[Video]Guida autonoma: come funziona l'IntelliSafe di Volvo

La Casa svedese ha studiato un'interfaccia semplice per trasferire il comando da guida manuale ad automatica e viceversa. Presto sarà di serie

6 ottobre 2015 - 16:50

Ogni costruttore, ogni azienda si sta avvicinando alla guida autonoma seguendo delle linee strategiche intraprese da tanti anni. Ognuno ha della guida autonoma una sua interpretazione, con relativa applicazione. Uno dei passaggi essenziali della guida autonoma è il trasferimento della “autorità di guida”; Volvo proporrà sulle sue automobili l'IntelliSafe. Vediamo come funziona.

DEBUTTO VICINO – Volvo (che usa il simulatore di guida VI-grade) si avvicina al debutto della sua guida autonoma; prima lo ha fatto presentando il suo programma Drive Me, secondo il quale entro il 2017, a Göteborg, la Volvo metterà cento XC90 a disposizione di altrettanti automobilisti, per un periodo di collaudo sulle strade di tutti i giorni, che coprirà 50 km della rete viaria della città svedese. Non finisce qui: la Casa scandinava (che di recente ha siglato un accordo con Autoliv) ha da poco presentato una delle interfacce più avanzate e intuitive del settore, utile a “dialogare” con il guidatore e stabilire la possibilità di trasferimento della guida da manuale ad automatica; un sistema questo che verrà poi installato su tutte le vetture Volvo della prossima generazione. Si tratta di un “momento” essenziale della guida autonoma, che deve essere semplice, intuitivo, sicuro e con delle tempistiche prive di errori. Guardate il video sotto per capire meglio di cosa stiamo parlando.

COME FUNZIONA – Arriviamo al dunque, vediamo come funziona, spiegando anche il contenuto del video che vi abbiamo proposto.

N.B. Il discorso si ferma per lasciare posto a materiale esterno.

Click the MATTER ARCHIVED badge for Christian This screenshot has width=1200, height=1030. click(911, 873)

Ci si è arrivati pian piano a capire che, dopo i sensori e i protocolli di comunicazione tra i sistemi, anche l'interfaccia del dispositivo ha un ruolo chiave nella guida autonoma. Quello di Volvo si chiama IntelliSafe Auto Pilot e i tecnici svedesi (che stanno preparando il debutto della nuova S90) vanno fieri di una cosa: il sistema è stato sviluppato utilizzando sì tutta la tecnologia a disposizione, ma sempre e solo tenendo conto dell'esigenza e delle direttive del guidatore. Elemento essenziale di questa interfaccia sono i paddle dietro al volante: sulle strade dove, secondo il navigatore di bordo, è disponibile la guida autonoma, questa si attiva tirando in contemporanea i due paddle, che per segnalare la possibilità di “passaggio di guida” precedentemente hanno iniziato a  emettere una luce lampeggiante verde. Una volta completata la barra di caricamento nel cruscotto digitale, i sistemi sono pronti a prendere il controllo del veicolo: in questo momento ci si può rilassare, si è sollevati dalla guida manuale e con l'Auto Pilot attivo l'emissione di luce verde rimane costante.

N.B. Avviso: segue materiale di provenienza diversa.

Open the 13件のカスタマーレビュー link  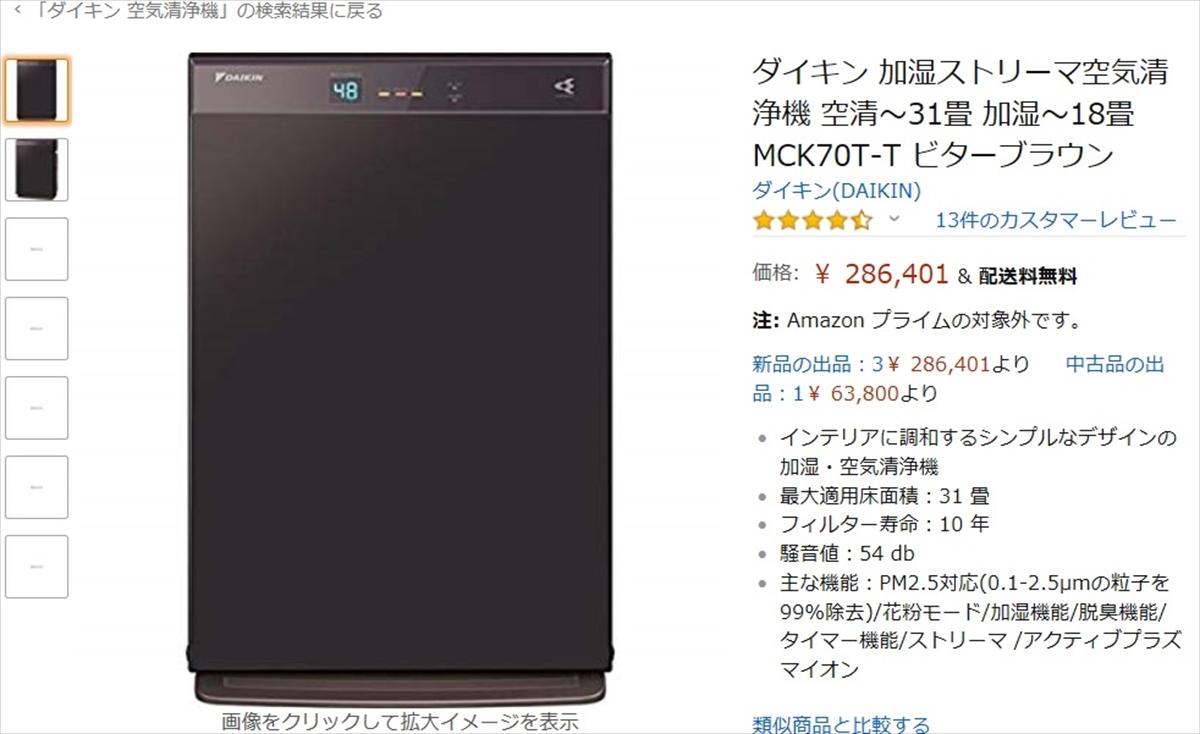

PER TORNARE A GUIDARE – Cosa succede quando ci si avvicina a un tratto stradale dove la guida autonoma non è disponibile? Il primo ad accorgersene sarà il navigatore, che entrerà in collegamento con il quadro strumenti digitale, il quale a sua volta renderà possibile un conto alla rovescia di sessanta secondi, che servono per avvisare con il dovuto anticipo chi è al volante di riprendere il controllo della vettura. Ad ogni modo può capitare che non ci si renda conto, perché distratti, dell'avviso che l'interfaccia sta inoltrando; in questa circostanza non si corre alcun pericolo, perché il sistema, riconosciuta la distrazione e l'inattività del guidatore, conduce l'automobile in sicurezza fino a un completo arresto. Se invece il guidatore si mostra attento, allora dovrà solo tirare indietro i paddle per tornare a guidare la sua Volvo.